- EXERCISE: Present the rows below as a numbered list, leaving out any blank lines.

Rows of pointing data
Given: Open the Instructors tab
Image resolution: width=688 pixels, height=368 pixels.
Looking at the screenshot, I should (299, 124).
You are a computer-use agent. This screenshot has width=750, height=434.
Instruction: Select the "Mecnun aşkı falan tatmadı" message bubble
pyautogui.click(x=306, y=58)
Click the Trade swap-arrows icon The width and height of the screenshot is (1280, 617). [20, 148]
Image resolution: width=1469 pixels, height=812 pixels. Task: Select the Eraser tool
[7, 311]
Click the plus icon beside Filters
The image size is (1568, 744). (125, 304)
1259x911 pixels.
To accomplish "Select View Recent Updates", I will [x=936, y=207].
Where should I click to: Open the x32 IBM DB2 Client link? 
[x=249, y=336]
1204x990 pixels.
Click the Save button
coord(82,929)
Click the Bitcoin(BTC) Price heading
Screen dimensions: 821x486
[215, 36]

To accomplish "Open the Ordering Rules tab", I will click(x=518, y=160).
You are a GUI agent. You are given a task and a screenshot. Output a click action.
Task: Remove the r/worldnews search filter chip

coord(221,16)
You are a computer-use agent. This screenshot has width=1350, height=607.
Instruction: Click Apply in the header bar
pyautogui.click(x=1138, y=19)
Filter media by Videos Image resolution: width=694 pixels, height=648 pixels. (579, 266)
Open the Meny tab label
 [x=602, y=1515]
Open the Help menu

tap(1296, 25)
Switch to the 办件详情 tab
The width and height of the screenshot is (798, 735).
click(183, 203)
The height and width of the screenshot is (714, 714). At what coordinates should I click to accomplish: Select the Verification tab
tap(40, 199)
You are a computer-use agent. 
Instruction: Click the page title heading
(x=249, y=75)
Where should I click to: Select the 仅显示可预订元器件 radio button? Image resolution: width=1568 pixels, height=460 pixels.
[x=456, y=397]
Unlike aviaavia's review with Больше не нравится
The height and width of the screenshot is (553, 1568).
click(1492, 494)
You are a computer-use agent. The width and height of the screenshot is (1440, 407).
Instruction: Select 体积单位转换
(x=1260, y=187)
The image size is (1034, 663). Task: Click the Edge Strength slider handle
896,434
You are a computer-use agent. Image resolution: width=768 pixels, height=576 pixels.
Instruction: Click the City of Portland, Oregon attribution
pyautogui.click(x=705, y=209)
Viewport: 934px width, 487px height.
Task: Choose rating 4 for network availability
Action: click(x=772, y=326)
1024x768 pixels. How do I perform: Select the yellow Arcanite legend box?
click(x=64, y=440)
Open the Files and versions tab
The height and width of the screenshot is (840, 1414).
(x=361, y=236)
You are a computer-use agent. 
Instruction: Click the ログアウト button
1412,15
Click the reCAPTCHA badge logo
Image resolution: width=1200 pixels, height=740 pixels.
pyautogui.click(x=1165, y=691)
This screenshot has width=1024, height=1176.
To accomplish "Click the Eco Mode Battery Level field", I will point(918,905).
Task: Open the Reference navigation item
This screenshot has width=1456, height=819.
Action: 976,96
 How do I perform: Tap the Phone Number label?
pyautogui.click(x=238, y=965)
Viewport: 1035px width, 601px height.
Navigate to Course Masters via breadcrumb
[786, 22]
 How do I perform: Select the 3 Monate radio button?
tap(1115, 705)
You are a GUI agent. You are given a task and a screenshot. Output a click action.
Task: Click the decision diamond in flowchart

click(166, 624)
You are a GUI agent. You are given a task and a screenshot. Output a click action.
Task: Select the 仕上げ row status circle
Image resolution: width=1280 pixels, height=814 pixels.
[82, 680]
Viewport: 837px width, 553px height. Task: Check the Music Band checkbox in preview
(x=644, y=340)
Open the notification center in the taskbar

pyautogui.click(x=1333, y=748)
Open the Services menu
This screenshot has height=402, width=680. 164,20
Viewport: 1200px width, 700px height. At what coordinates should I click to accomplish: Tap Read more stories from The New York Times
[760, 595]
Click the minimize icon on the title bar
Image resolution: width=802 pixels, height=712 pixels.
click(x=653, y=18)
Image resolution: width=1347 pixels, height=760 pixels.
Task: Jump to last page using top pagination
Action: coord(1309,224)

- RESULT FOR THIS EXERCISE:
1. Given: Open the Instructors tab
2. Image resolution: width=688 pixels, height=368 pixels.
3. Looking at the screenshot, I should (299, 124).
4. You are a computer-use agent. This screenshot has width=750, height=434.
5. Instruction: Select the "Mecnun aşkı falan tatmadı" message bubble
6. pyautogui.click(x=306, y=58)
7. Click the Trade swap-arrows icon The width and height of the screenshot is (1280, 617). [20, 148]
8. Image resolution: width=1469 pixels, height=812 pixels. Task: Select the Eraser tool
9. [7, 311]
10. Click the plus icon beside Filters
11. The image size is (1568, 744). (125, 304)
12. 1259x911 pixels.
13. To accomplish "Select View Recent Updates", I will [x=936, y=207].
14. Where should I click to: Open the x32 IBM DB2 Client link? 
15. [x=249, y=336]
16. 1204x990 pixels.
17. Click the Save button
18. coord(82,929)
19. Click the Bitcoin(BTC) Price heading
20. Screen dimensions: 821x486
21. [215, 36]
22. To accomplish "Open the Ordering Rules tab", I will click(x=518, y=160).
23. You are a GUI agent. You are given a task and a screenshot. Output a click action.
24. Task: Remove the r/worldnews search filter chip
25. coord(221,16)
26. You are a computer-use agent. This screenshot has width=1350, height=607.
27. Instruction: Click Apply in the header bar
28. pyautogui.click(x=1138, y=19)
29. Filter media by Videos Image resolution: width=694 pixels, height=648 pixels. (579, 266)
30. Open the Meny tab label
31.  [x=602, y=1515]
32. Open the Help menu
33. tap(1296, 25)
34. Switch to the 办件详情 tab
35. The width and height of the screenshot is (798, 735).
36. click(183, 203)
37. The height and width of the screenshot is (714, 714). At what coordinates should I click to accomplish: Select the Verification tab
38. tap(40, 199)
39. You are a computer-use agent. 
40. Instruction: Click the page title heading
41. (x=249, y=75)
42. Where should I click to: Select the 仅显示可预订元器件 radio button? Image resolution: width=1568 pixels, height=460 pixels.
43. [x=456, y=397]
44. Unlike aviaavia's review with Больше не нравится
45. The height and width of the screenshot is (553, 1568).
46. click(1492, 494)
47. You are a computer-use agent. The width and height of the screenshot is (1440, 407).
48. Instruction: Select 体积单位转换
49. (x=1260, y=187)
50. The image size is (1034, 663). Task: Click the Edge Strength slider handle
51. 896,434
52. You are a computer-use agent. Image resolution: width=768 pixels, height=576 pixels.
53. Instruction: Click the City of Portland, Oregon attribution
54. pyautogui.click(x=705, y=209)
55. Viewport: 934px width, 487px height.
56. Task: Choose rating 4 for network availability
57. Action: click(x=772, y=326)
58. 1024x768 pixels. How do I perform: Select the yellow Arcanite legend box?
59. click(x=64, y=440)
60. Open the Files and versions tab
61. The height and width of the screenshot is (840, 1414).
62. (x=361, y=236)
63. You are a computer-use agent. 
64. Instruction: Click the ログアウト button
65. 1412,15
66. Click the reCAPTCHA badge logo
67. Image resolution: width=1200 pixels, height=740 pixels.
68. pyautogui.click(x=1165, y=691)
69. This screenshot has width=1024, height=1176.
70. To accomplish "Click the Eco Mode Battery Level field", I will point(918,905).
71. Task: Open the Reference navigation item
72. This screenshot has width=1456, height=819.
73. Action: 976,96
74.  How do I perform: Tap the Phone Number label?
75. pyautogui.click(x=238, y=965)
76. Viewport: 1035px width, 601px height.
77. Navigate to Course Masters via breadcrumb
78. [786, 22]
79.  How do I perform: Select the 3 Monate radio button?
80. tap(1115, 705)
81. You are a GUI agent. You are given a task and a screenshot. Output a click action.
82. Task: Click the decision diamond in flowchart
83. click(166, 624)
84. You are a GUI agent. You are given a task and a screenshot. Output a click action.
85. Task: Select the 仕上げ row status circle
86. Image resolution: width=1280 pixels, height=814 pixels.
87. [82, 680]
88. Viewport: 837px width, 553px height. Task: Check the Music Band checkbox in preview
89. (x=644, y=340)
90. Open the notification center in the taskbar
91. pyautogui.click(x=1333, y=748)
92. Open the Services menu
93. This screenshot has height=402, width=680. 164,20
94. Viewport: 1200px width, 700px height. At what coordinates should I click to accomplish: Tap Read more stories from The New York Times
95. [760, 595]
96. Click the minimize icon on the title bar
97. Image resolution: width=802 pixels, height=712 pixels.
98. click(x=653, y=18)
99. Image resolution: width=1347 pixels, height=760 pixels.
100. Task: Jump to last page using top pagination
101. Action: coord(1309,224)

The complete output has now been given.